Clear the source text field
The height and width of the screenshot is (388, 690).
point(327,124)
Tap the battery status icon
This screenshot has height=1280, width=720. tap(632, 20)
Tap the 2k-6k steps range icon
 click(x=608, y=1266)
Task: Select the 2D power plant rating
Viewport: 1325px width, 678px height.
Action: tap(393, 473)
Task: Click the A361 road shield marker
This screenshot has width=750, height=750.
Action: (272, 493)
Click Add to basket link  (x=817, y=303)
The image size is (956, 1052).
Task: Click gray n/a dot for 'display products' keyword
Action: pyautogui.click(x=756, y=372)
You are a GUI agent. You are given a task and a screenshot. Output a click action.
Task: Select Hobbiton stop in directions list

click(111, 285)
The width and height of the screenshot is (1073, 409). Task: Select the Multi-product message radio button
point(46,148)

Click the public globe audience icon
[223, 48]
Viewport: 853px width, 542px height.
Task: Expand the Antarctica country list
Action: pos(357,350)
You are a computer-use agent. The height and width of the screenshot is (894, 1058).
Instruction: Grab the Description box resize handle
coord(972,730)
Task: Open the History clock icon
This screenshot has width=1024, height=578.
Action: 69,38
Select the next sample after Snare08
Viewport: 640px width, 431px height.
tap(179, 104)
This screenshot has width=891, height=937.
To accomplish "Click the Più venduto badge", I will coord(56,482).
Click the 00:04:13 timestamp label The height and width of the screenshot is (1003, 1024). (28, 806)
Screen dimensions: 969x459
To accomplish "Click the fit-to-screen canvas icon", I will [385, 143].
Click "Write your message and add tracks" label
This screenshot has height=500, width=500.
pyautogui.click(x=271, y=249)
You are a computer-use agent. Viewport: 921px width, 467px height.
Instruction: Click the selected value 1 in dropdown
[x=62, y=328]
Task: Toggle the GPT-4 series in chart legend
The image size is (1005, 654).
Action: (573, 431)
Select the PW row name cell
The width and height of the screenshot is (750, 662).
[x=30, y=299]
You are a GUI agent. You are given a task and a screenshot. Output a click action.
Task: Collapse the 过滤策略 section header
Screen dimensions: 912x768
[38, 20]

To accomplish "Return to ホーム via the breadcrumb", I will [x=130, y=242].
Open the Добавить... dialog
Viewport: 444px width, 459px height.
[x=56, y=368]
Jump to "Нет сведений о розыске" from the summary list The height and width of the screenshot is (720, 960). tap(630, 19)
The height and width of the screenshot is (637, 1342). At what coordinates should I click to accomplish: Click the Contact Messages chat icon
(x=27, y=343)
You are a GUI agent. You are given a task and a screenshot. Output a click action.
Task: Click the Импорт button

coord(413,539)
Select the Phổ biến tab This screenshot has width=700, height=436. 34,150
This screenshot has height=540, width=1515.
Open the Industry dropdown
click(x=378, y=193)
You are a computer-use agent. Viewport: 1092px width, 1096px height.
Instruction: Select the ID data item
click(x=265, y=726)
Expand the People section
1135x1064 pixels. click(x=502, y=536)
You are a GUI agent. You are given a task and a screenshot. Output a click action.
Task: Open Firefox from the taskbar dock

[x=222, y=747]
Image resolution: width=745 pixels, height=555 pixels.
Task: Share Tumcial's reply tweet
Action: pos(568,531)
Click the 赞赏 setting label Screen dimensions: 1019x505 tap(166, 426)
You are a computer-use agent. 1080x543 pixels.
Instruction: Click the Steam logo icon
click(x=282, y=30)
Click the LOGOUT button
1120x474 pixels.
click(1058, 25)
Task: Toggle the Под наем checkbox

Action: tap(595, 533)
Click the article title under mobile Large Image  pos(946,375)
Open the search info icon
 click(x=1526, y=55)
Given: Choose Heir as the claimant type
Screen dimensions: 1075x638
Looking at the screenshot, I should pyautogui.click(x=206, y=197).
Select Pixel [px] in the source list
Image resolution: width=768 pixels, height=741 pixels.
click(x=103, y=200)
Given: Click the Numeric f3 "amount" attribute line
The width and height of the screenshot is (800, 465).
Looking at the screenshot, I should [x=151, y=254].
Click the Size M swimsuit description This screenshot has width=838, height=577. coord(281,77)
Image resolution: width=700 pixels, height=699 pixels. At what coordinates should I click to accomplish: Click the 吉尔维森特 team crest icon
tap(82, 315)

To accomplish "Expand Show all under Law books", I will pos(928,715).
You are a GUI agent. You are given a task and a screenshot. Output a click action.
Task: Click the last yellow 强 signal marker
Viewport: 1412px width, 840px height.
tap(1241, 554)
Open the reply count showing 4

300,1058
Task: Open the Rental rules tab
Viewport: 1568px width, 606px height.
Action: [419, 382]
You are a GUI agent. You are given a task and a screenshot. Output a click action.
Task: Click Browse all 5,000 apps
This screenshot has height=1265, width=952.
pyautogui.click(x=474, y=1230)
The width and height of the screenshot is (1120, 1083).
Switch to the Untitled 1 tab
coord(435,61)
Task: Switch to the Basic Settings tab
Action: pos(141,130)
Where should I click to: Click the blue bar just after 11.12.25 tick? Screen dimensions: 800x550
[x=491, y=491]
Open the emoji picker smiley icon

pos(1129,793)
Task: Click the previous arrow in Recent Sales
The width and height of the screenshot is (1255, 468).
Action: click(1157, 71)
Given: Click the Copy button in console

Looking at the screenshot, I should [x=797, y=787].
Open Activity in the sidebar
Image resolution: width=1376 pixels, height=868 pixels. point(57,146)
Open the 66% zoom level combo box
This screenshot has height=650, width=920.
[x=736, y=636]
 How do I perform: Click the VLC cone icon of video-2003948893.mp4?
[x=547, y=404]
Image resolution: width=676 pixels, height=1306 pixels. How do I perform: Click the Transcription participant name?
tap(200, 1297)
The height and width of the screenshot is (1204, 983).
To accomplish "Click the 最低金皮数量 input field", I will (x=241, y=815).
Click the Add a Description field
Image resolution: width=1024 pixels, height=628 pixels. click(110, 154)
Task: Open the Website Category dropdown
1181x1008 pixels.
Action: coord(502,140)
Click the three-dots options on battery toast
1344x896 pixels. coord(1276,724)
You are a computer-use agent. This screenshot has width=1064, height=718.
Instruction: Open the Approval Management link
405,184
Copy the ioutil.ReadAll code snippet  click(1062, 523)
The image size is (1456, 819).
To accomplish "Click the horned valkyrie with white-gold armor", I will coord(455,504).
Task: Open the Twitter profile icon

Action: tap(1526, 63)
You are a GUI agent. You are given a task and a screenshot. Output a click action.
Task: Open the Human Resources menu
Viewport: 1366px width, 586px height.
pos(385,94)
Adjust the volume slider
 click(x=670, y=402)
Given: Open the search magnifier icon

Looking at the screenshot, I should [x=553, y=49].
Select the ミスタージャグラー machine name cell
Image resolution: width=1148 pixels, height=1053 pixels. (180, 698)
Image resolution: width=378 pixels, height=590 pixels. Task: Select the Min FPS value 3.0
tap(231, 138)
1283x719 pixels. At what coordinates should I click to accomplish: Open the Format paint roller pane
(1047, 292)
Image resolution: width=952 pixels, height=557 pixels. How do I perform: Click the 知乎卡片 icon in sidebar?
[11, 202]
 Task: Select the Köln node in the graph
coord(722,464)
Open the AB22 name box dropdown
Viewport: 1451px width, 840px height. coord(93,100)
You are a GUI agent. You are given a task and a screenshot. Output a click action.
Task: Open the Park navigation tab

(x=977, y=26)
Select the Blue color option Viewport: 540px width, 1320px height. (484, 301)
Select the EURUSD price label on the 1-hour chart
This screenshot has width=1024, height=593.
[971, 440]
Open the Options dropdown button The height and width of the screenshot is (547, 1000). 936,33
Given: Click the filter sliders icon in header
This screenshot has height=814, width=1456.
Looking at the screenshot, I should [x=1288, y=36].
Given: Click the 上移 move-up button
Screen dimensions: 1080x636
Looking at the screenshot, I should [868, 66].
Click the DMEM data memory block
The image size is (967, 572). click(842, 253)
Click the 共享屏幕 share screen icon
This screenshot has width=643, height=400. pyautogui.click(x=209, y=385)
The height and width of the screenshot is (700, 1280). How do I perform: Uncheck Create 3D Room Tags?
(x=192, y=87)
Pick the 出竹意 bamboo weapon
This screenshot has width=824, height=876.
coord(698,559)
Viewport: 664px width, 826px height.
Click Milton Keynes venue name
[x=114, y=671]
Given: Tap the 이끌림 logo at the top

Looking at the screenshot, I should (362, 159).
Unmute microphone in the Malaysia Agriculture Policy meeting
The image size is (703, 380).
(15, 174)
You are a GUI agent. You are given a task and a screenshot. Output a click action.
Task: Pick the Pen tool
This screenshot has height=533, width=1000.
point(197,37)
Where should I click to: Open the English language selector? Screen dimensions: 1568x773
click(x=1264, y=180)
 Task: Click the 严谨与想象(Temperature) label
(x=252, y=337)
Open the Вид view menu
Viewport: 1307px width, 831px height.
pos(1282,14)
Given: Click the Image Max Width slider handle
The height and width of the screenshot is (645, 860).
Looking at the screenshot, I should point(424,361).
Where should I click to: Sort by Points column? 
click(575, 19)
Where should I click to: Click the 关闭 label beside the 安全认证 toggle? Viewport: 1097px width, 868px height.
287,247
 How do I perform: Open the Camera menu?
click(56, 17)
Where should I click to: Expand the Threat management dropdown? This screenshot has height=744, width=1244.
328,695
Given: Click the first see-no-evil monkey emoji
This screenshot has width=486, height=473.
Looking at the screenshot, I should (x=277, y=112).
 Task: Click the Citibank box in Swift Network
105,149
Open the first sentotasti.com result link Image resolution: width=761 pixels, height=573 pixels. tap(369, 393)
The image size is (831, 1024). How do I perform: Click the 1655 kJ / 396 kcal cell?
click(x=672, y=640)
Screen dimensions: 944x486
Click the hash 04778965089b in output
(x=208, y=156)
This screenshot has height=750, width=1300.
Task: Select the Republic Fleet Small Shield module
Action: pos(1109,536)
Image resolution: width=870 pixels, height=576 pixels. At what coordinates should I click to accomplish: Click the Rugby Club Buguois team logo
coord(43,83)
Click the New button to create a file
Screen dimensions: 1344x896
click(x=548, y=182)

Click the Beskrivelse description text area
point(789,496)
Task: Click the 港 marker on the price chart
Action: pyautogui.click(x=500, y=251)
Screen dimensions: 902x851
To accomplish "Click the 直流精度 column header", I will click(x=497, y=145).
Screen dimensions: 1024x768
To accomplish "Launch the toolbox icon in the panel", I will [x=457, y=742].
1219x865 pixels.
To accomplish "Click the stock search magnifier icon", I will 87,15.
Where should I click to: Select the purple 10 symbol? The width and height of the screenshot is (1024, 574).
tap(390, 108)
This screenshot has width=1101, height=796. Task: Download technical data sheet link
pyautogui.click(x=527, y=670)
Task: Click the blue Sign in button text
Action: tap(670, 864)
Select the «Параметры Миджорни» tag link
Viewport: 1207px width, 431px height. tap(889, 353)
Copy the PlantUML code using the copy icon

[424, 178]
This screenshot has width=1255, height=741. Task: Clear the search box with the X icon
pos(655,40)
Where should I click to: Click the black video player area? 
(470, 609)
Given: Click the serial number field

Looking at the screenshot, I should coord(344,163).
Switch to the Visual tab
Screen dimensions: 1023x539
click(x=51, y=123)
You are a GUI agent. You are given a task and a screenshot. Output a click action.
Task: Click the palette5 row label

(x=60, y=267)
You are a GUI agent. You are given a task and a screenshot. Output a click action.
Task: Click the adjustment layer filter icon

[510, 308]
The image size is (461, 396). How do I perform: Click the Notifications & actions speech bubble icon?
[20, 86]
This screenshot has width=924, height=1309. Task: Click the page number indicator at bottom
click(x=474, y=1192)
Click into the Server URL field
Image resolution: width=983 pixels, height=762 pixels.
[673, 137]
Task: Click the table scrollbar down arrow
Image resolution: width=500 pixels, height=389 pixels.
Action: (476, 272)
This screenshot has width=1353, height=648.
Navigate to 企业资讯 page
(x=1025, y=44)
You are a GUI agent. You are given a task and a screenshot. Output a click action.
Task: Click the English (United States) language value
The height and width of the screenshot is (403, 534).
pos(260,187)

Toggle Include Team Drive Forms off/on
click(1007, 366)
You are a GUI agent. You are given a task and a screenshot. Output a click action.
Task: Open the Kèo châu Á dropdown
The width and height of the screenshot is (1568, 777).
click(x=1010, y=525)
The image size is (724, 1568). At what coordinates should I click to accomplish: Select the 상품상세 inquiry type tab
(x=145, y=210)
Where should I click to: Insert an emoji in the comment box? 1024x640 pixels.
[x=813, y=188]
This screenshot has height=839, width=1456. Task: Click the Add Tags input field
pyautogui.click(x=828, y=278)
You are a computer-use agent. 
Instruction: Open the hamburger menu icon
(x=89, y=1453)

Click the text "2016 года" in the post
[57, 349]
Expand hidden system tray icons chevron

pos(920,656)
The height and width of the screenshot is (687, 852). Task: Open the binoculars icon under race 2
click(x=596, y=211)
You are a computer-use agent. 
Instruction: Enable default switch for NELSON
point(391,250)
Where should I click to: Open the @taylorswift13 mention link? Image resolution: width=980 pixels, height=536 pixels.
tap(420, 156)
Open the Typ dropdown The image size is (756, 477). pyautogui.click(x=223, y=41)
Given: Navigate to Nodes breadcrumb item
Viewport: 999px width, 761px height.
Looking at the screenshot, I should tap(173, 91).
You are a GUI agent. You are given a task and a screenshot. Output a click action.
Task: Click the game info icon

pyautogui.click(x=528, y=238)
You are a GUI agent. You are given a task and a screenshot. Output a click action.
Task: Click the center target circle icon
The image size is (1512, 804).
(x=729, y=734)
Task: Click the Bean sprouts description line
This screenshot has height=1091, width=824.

──────

- EXERCISE -
Reproduce only the lines above, starting at the line with "Screen dimensions: 969x459" and ending at the line with "Select the Phổ", exactly as written.

- ANSWER TO THIS EXERCISE -
Screen dimensions: 969x459
To accomplish "Click the fit-to-screen canvas icon", I will [385, 143].
Click "Write your message and add tracks" label
This screenshot has height=500, width=500.
pyautogui.click(x=271, y=249)
You are a computer-use agent. Viewport: 921px width, 467px height.
Instruction: Click the selected value 1 in dropdown
[x=62, y=328]
Task: Toggle the GPT-4 series in chart legend
The image size is (1005, 654).
Action: (573, 431)
Select the PW row name cell
The width and height of the screenshot is (750, 662).
[x=30, y=299]
You are a GUI agent. You are given a task and a screenshot. Output a click action.
Task: Collapse the 过滤策略 section header
Screen dimensions: 912x768
[38, 20]

To accomplish "Return to ホーム via the breadcrumb", I will [x=130, y=242].
Open the Добавить... dialog
Viewport: 444px width, 459px height.
[x=56, y=368]
Jump to "Нет сведений о розыске" from the summary list The height and width of the screenshot is (720, 960). tap(630, 19)
The height and width of the screenshot is (637, 1342). At what coordinates should I click to accomplish: Click the Contact Messages chat icon
(x=27, y=343)
You are a GUI agent. You are given a task and a screenshot. Output a click action.
Task: Click the Импорт button

coord(413,539)
Select the Phổ biến tab This screenshot has width=700, height=436. 34,150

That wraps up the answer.